Громкий победный марш барабанило моё сердце, когда я схватил прекрасную птицу и со всеми предосторожностями оторвал её от ветки.
Дома я отмыл тёплой водой клей с её ободранных до костей ног. И пустил её в приготовленную заранее клетку.
Как ужасно она закричала, как билась, увидев себя в плену!
Конечно, она разбила бы голову о крепкую решётку своей тюрьмы, если бы я не поспешил покрыть клетку непроницаемым для света покрывалом.
Так всегда поступают с пленными птицами, чтобы сделать их покорными. В тёмной тюрьме птицы перестают рваться на свободу.
Моя прекрасная пленница затихла.
Но очень долго, очень долго она не могла привыкнуть к своей клетке — даже в темноте.
Уже настала осень, когда я, задыхаясь от радостного ожидания, решился наконец впервые снять покрывало с клетки — и взглянул на свою пленницу.
Боже, что я увидел!
Не раз я находил на выдвижном днище клетки выпавшие золотые перья. Это было в порядке вещей: ведь осенью все птицы линяют и, перелиняв, становятся ещё красивее.
Но в клетке я увидел не прекрасную солнечную жар-птицу, а больную, грязно-бурую маленькую ворону.
Надо ли говорить, что она не пела?
Как стала бы она петь, когда у неё отняли её радость — солнечный свет, свободу? Ведь птицы никогда не лгут.
Я отнёс мою жалкую пленницу в сад — и там выпустил.
У неё едва хватило сил взлететь на дерево.
Лист уже падал с берёз, и её подруги давно улетели в свои солнечные края. Ей предстояло умереть здесь, среди обнажённых ветвей, и упасть на почерневшую от дождей, холодную землю.

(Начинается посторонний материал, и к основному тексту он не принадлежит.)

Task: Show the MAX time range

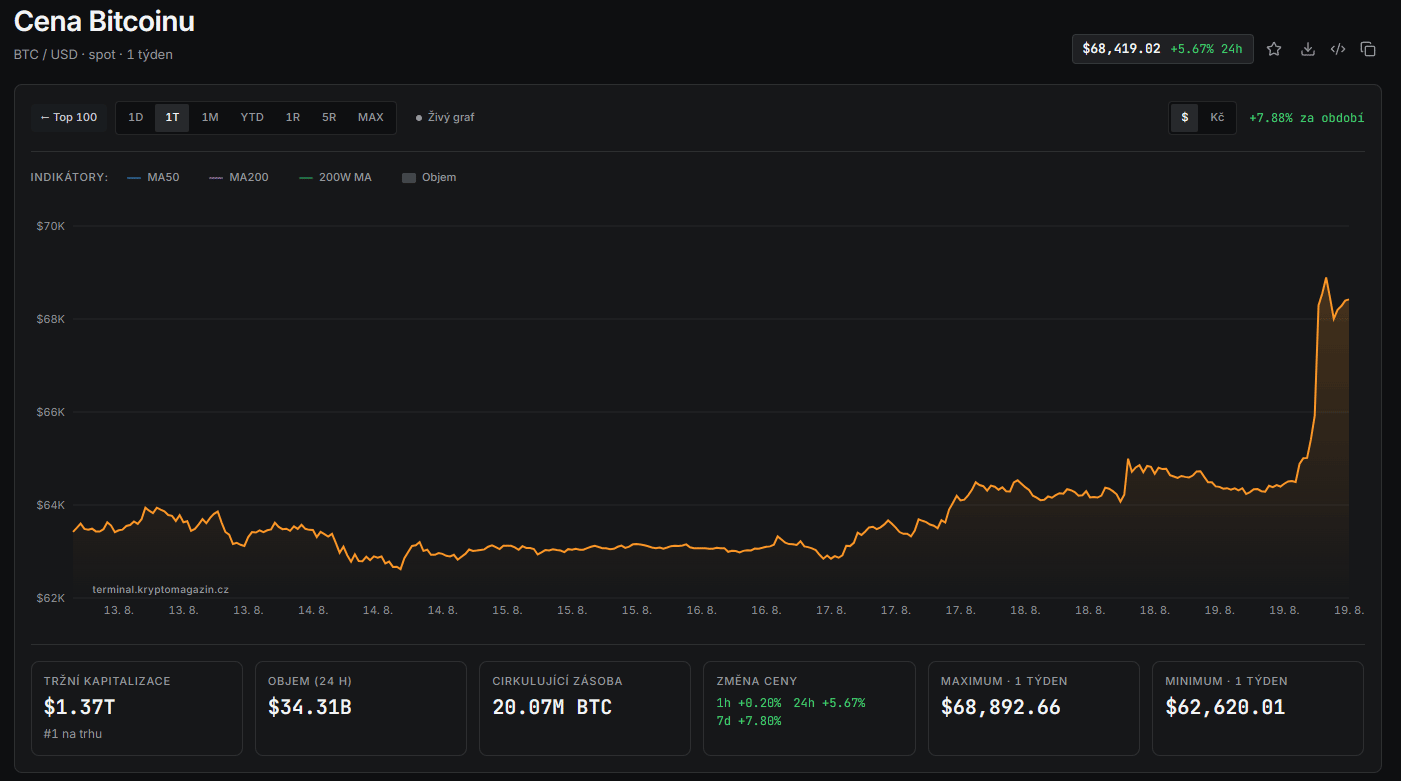Action: click(371, 117)
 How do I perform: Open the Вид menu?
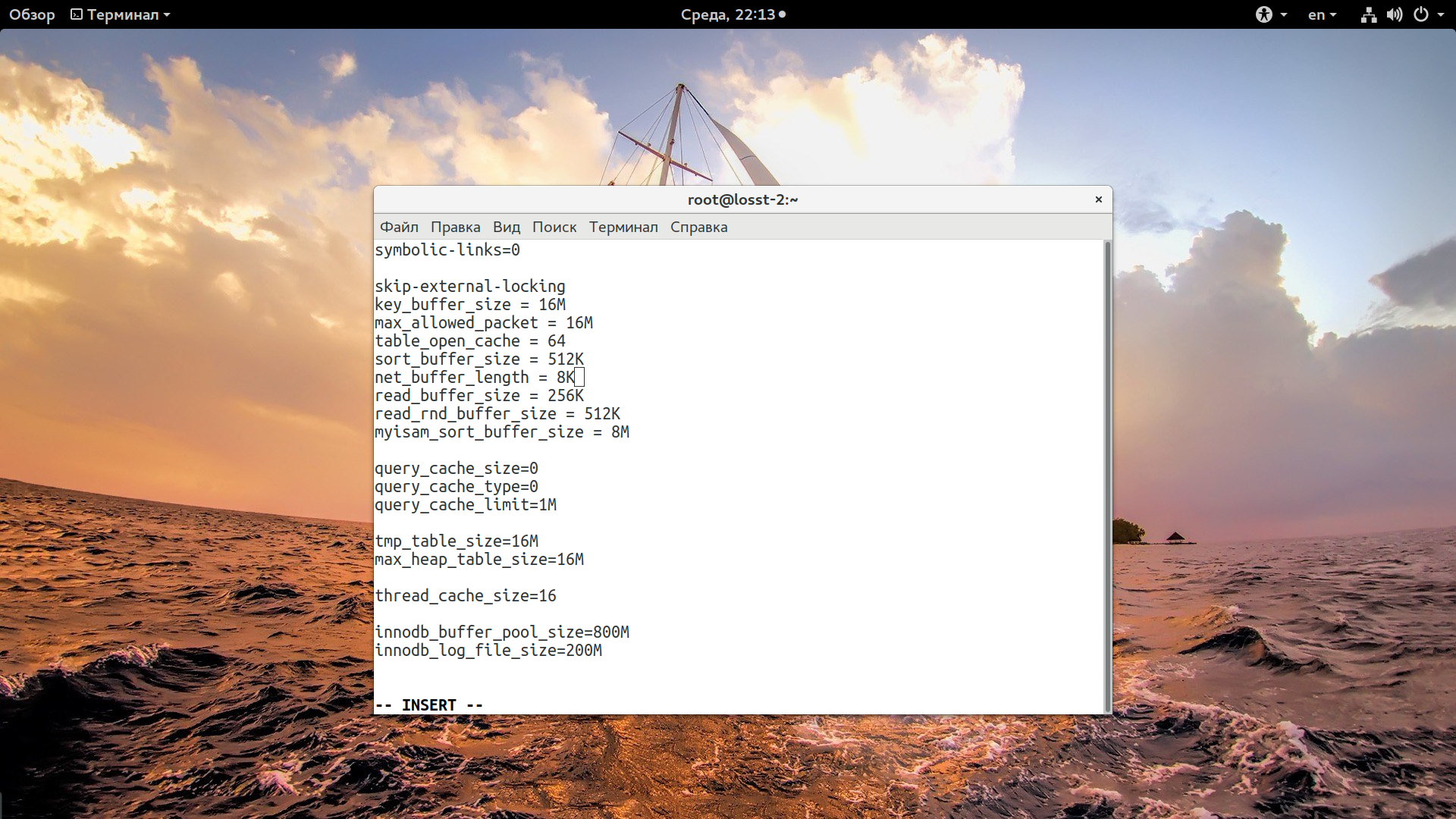(x=506, y=227)
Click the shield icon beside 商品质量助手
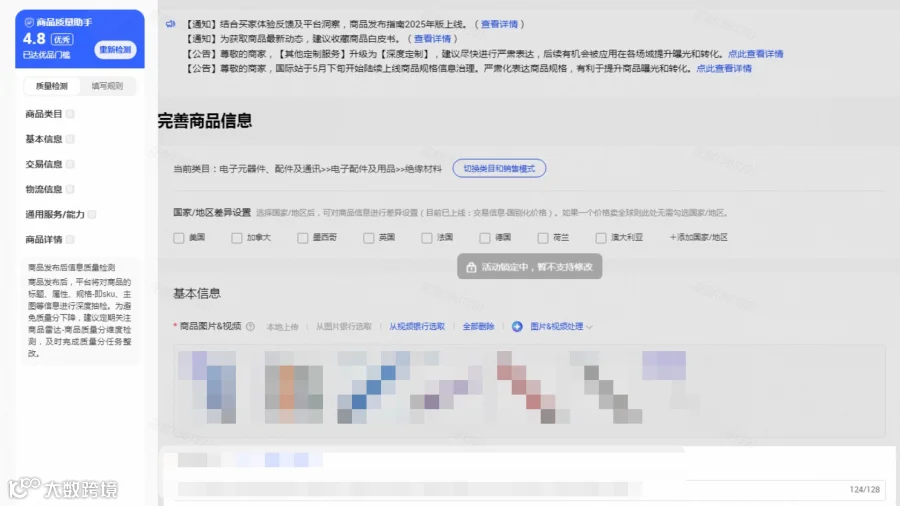Screen dimensions: 900x506 pyautogui.click(x=29, y=22)
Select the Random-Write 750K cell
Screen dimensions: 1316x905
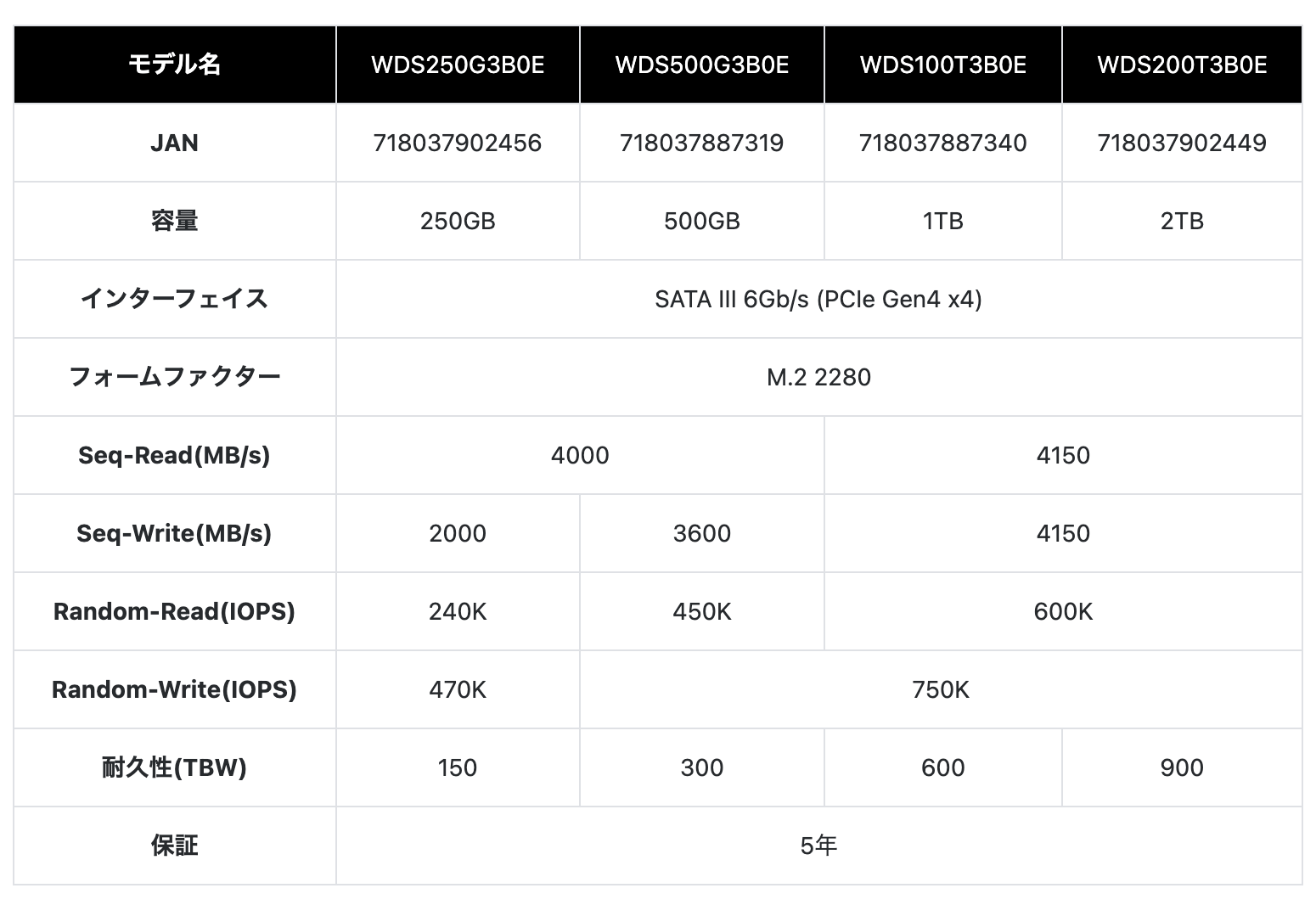coord(941,689)
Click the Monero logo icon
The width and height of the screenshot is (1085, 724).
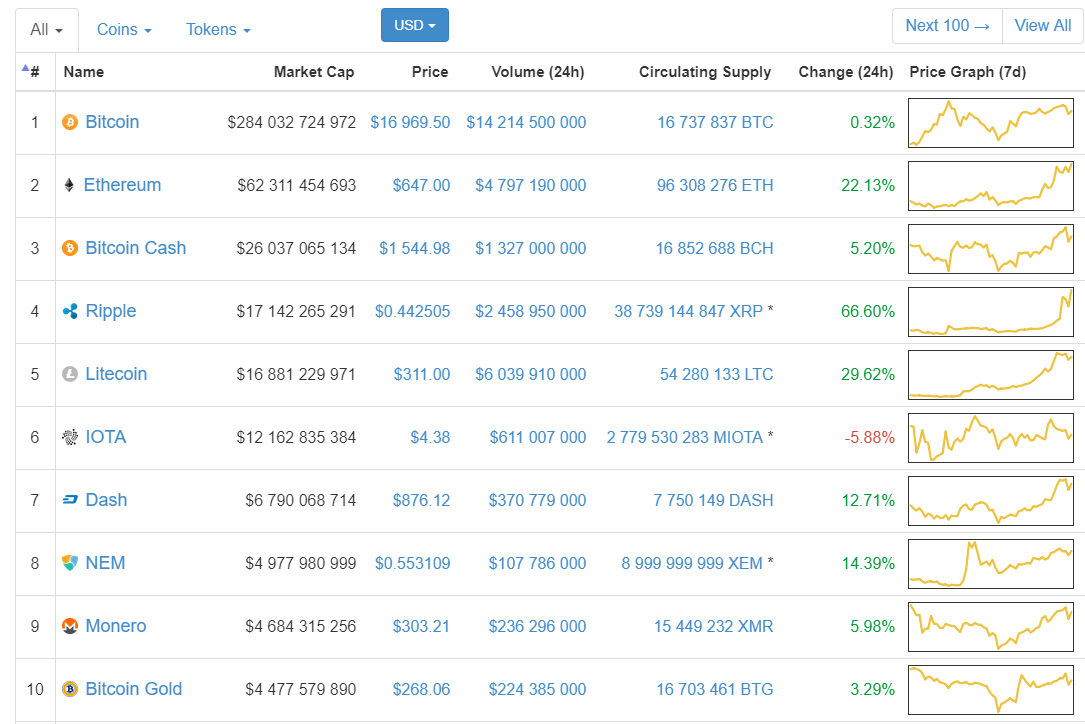[70, 626]
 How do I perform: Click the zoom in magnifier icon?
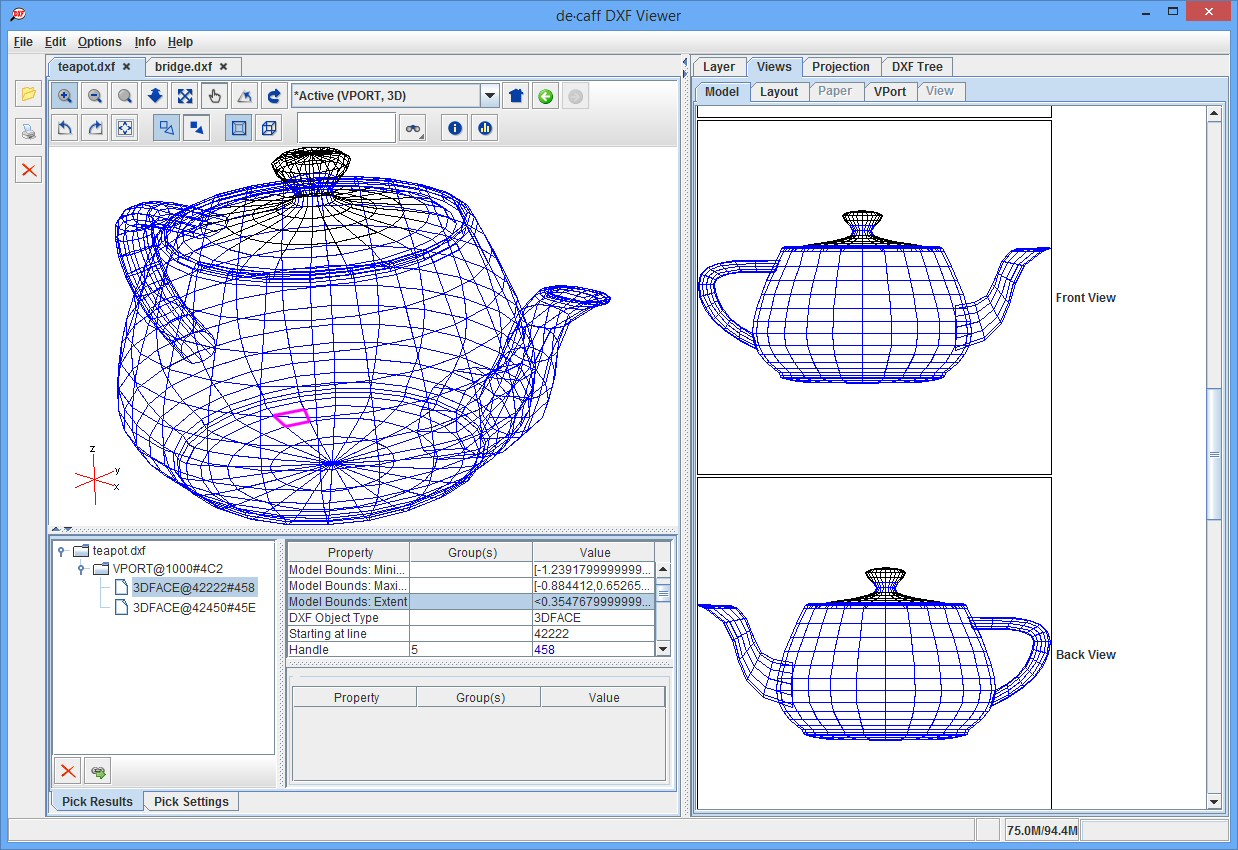click(x=64, y=96)
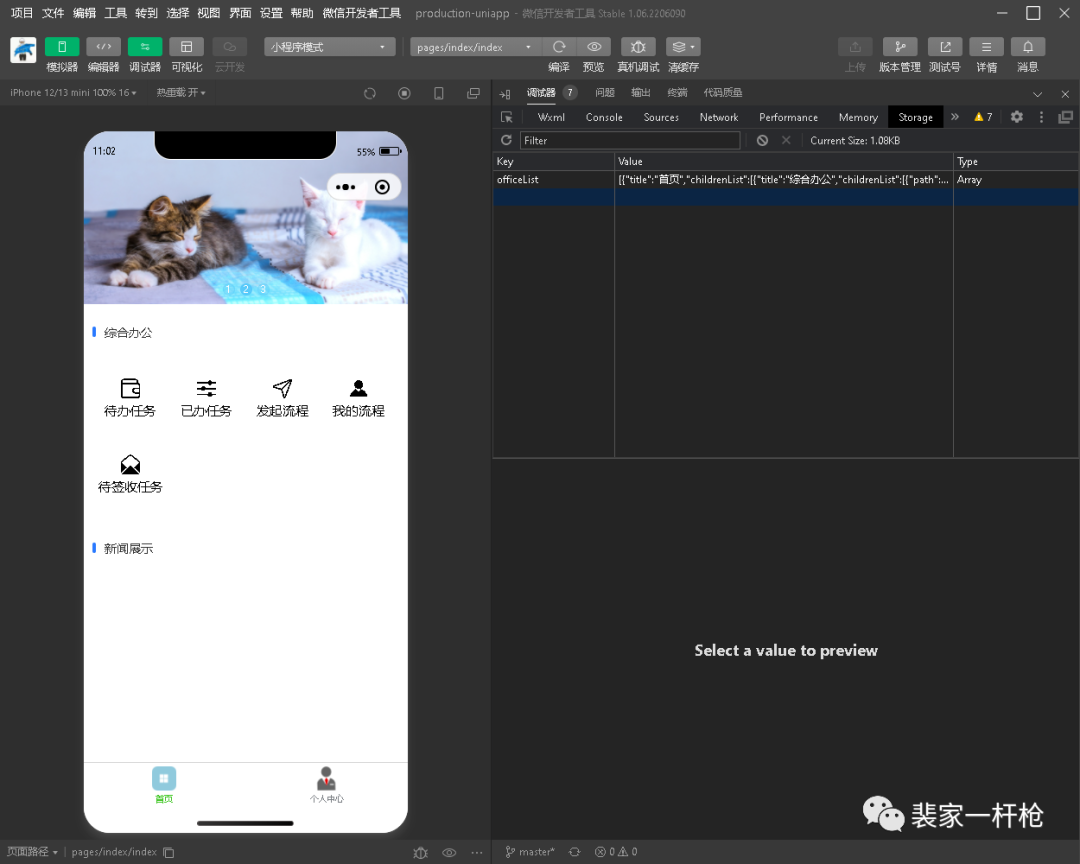Click the 详情 details icon
The image size is (1080, 864).
[986, 47]
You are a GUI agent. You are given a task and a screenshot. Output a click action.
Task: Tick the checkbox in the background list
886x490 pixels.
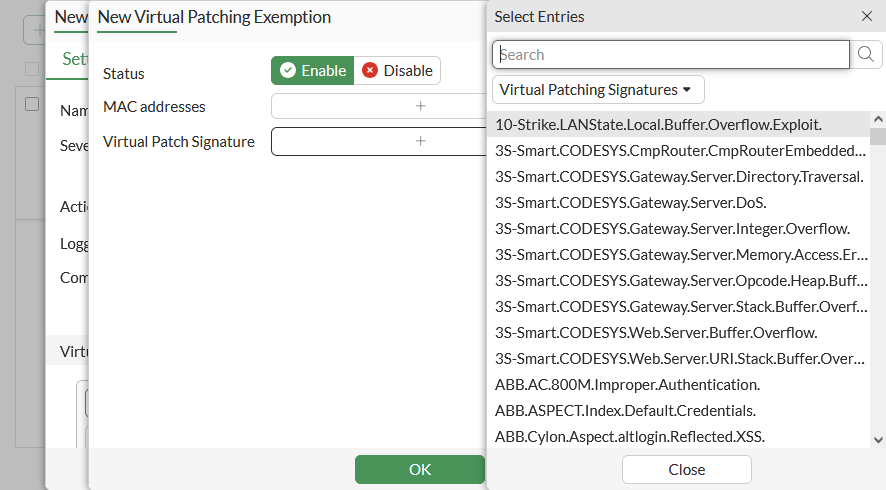[x=32, y=104]
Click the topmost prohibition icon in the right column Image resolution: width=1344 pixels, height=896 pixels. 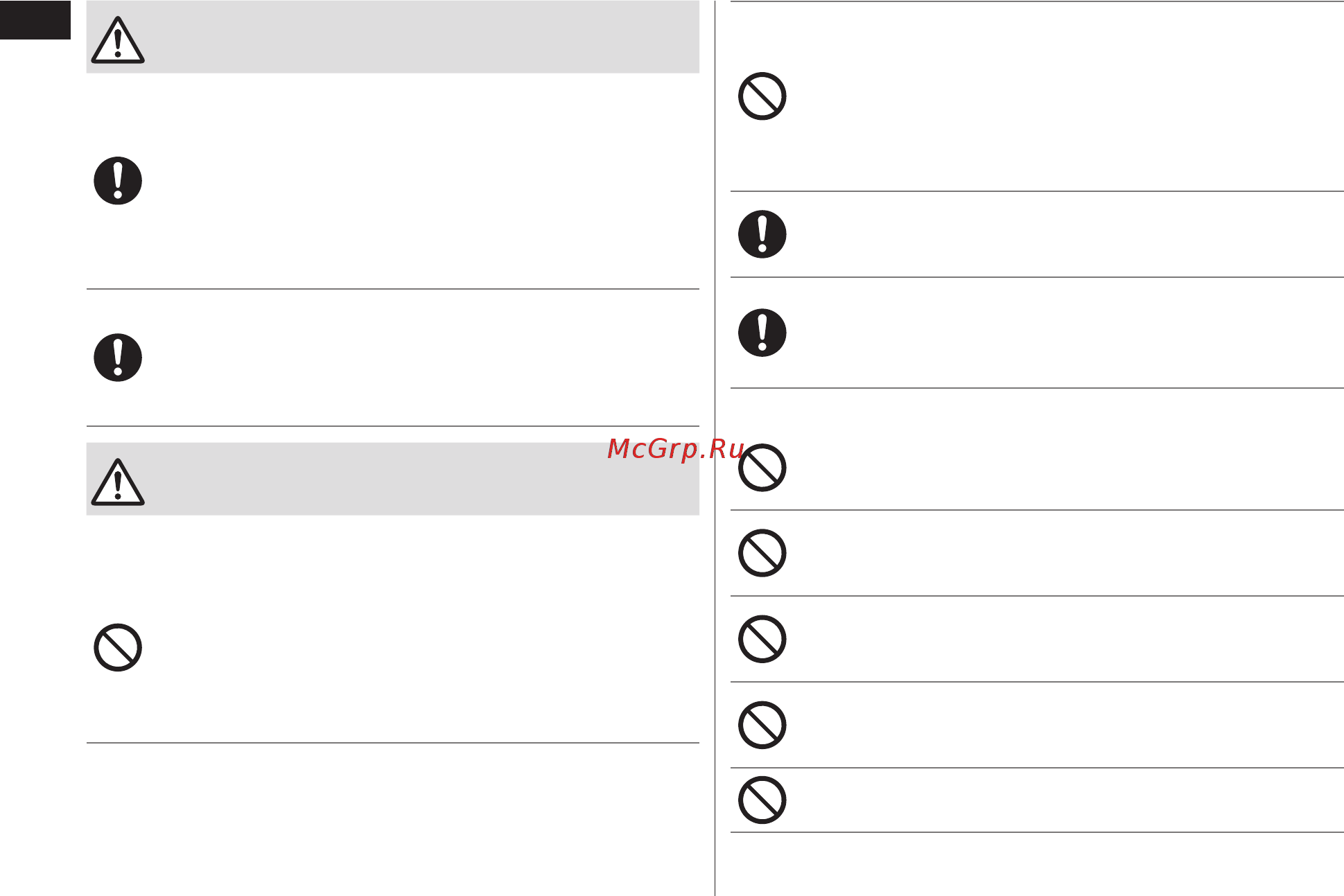tap(762, 96)

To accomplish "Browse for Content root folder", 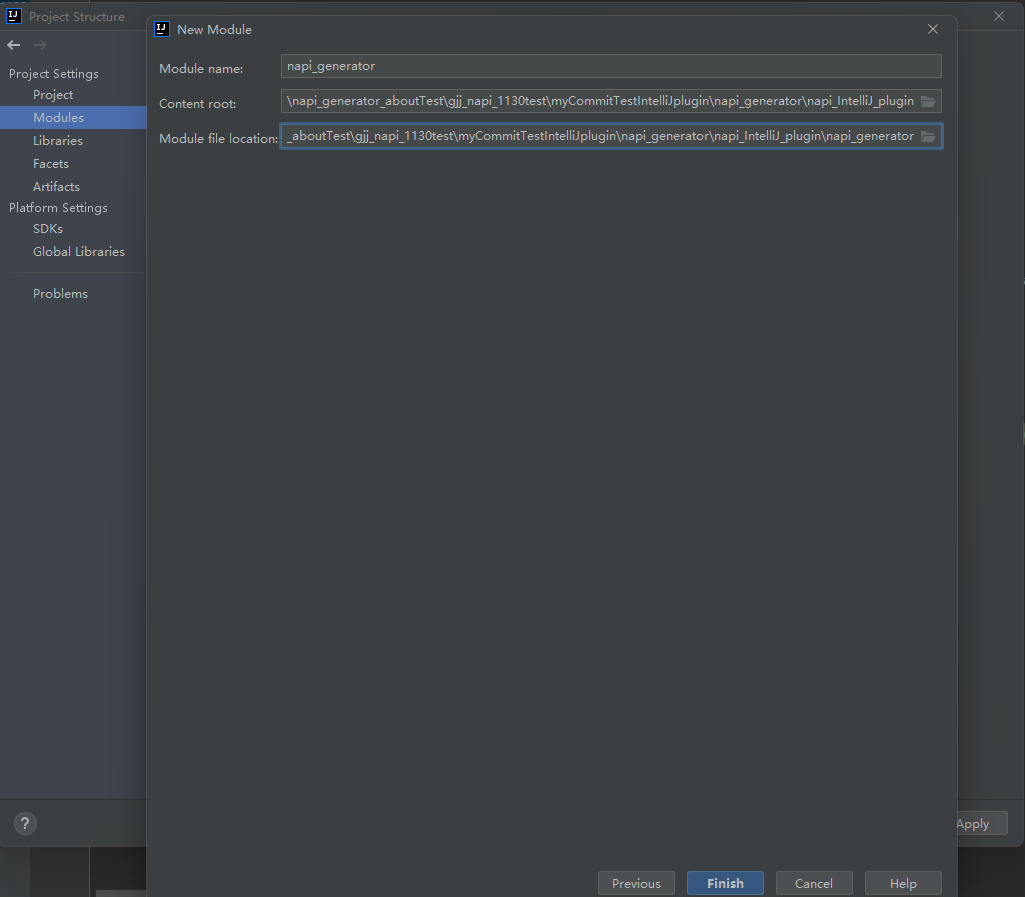I will pyautogui.click(x=928, y=101).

Но я решил, что всё же ей лучше будет умереть на свободе, чем в клетке.
Ты, может быть, думаешь, что моя жар-птица всё-таки сказочная? Ты хочешь знать её учёное название?
Изволь. Теперь я стал сведущ в орнитологии — науке о птицах. Могу тебе назвать не только её имя, но и сказать, к какому роду-племени она принадлежит.
Эта птица сродни воронам — Corvidae. Вместе с тем из всех наших птиц она ближе к семейству райских птиц — Paradisadae.
Тебя не удивит близкое родство этих двух семейств.
У моей жар-птицы золотое как день оперение и чёрные как ночь крылья.
Согласно принятой ныне в науке тройной латинской номенклатуре, она носит название: Oriolus oriolus oriolus L. Ориолюс ориолюс ориолюс Линнея, а по-русски просто — Иволга обыкновенная.
Теперь-то я знаю, что в неволе иволга теряет свое солнечное оперение, никогда не поёт в клетке и скоро умирает.
Выпавшие перья — вот всё, что осталось мне на память о её красоте и песнях.
Одно из них посылаю тебе: memento mori! Помни о смерти!
Да послужит мой горький опыт предостережением всем, кто держит птиц в неволе.
Но ты уже, верно, негодуешь:
— Вот так сказка с хорошим концом! Да это же правда, правда с самым печальным концом.
Нет. Я ещё не досказал до конца.
Слушай.
Моя жар-птица, птица-радость, вернулась ко мне следующей весной. И снова я услышал её зов — всё такой же пронзительный и радостный.
Почему она не умерла осенью и как — бессильная — улетела зимовать в свою солнечную страну, — не знаю.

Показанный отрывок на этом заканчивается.